*PROBLEM TO WORK ON*:
Repeat exactly the lines below that lie between the line with "Switch to the Issues tab" and the line with "This screenshot has height=452, width=804.", counting both of those lines as part of the answer.

***

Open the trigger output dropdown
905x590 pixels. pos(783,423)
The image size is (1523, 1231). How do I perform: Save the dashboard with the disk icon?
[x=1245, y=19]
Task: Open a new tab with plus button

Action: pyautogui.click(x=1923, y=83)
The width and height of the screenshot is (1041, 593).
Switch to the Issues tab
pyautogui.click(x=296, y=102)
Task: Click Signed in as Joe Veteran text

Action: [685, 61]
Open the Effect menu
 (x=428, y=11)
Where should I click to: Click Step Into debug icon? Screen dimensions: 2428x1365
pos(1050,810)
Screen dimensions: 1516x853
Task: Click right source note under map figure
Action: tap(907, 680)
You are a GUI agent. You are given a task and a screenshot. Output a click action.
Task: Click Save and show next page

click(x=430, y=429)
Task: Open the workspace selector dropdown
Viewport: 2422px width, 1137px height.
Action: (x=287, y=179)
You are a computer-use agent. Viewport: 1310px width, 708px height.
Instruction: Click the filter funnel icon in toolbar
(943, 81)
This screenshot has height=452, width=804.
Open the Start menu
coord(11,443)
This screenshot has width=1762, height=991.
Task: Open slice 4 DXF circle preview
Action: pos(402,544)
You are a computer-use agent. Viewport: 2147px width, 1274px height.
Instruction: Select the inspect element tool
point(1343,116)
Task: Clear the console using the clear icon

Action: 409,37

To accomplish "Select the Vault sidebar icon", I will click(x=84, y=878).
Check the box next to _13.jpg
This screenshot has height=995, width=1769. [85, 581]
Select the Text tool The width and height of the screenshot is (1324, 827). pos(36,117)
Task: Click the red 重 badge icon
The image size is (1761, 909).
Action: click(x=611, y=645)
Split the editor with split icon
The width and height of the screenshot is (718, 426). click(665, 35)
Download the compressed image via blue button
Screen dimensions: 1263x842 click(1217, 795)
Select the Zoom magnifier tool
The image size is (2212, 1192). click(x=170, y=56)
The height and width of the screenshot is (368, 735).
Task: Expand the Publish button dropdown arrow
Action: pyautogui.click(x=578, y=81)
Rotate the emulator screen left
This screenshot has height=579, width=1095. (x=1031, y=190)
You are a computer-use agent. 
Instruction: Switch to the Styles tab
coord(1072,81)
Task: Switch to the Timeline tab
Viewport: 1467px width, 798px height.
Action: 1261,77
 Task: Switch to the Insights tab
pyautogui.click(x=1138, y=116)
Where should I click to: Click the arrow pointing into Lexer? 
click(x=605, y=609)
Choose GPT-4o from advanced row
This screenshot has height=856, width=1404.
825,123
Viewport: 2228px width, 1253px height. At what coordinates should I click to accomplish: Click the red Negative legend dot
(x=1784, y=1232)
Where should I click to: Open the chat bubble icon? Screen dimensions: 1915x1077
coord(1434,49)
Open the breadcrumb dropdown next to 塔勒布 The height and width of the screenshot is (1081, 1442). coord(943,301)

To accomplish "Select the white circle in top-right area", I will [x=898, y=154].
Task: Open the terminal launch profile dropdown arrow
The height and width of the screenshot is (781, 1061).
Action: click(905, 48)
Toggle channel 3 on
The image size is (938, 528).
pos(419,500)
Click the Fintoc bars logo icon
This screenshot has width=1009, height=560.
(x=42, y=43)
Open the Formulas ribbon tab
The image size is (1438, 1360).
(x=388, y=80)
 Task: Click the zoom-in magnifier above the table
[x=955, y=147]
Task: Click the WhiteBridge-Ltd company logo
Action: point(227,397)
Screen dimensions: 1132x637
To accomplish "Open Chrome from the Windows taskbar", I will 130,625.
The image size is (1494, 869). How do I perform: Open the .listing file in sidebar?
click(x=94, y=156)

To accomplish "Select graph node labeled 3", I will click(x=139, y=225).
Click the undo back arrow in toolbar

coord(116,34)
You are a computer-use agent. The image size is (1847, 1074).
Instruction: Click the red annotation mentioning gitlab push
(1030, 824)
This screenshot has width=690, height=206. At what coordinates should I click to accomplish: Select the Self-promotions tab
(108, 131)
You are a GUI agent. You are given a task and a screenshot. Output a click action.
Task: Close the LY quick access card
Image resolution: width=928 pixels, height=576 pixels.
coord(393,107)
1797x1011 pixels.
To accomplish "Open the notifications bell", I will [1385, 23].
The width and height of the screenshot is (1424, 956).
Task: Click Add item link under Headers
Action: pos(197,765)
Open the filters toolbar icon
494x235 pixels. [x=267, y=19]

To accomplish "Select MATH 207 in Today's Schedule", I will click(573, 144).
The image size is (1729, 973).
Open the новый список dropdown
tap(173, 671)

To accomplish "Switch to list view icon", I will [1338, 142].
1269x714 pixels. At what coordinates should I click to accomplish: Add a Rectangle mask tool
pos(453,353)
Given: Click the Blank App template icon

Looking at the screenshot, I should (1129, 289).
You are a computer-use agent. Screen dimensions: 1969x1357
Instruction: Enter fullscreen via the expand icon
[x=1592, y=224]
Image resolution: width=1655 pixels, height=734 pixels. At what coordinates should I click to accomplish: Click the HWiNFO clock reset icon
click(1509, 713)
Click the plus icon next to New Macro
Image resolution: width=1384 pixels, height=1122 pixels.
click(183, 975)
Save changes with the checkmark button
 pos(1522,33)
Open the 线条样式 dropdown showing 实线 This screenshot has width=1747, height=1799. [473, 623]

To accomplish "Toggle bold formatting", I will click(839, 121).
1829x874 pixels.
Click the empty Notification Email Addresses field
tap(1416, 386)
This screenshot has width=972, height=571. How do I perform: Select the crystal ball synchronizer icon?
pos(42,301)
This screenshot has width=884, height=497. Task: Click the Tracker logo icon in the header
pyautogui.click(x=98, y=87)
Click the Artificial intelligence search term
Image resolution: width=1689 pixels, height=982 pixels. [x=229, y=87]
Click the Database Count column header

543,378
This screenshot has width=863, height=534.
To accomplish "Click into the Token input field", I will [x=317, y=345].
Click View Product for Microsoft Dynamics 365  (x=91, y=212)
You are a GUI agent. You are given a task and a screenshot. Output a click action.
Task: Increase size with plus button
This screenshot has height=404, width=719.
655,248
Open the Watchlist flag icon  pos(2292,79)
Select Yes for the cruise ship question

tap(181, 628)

***

*ANSWER SECTION*:
Switch to the Issues tab
pyautogui.click(x=296, y=102)
Task: Click Signed in as Joe Veteran text

Action: [685, 61]
Open the Effect menu
 (x=428, y=11)
Where should I click to: Click Step Into debug icon? Screen dimensions: 2428x1365
pos(1050,810)
Screen dimensions: 1516x853
Task: Click right source note under map figure
Action: tap(907, 680)
You are a GUI agent. You are given a task and a screenshot. Output a click action.
Task: Click Save and show next page

click(x=430, y=429)
Task: Open the workspace selector dropdown
Viewport: 2422px width, 1137px height.
Action: (x=287, y=179)
You are a computer-use agent. Viewport: 1310px width, 708px height.
Instruction: Click the filter funnel icon in toolbar
(943, 81)
This screenshot has height=452, width=804.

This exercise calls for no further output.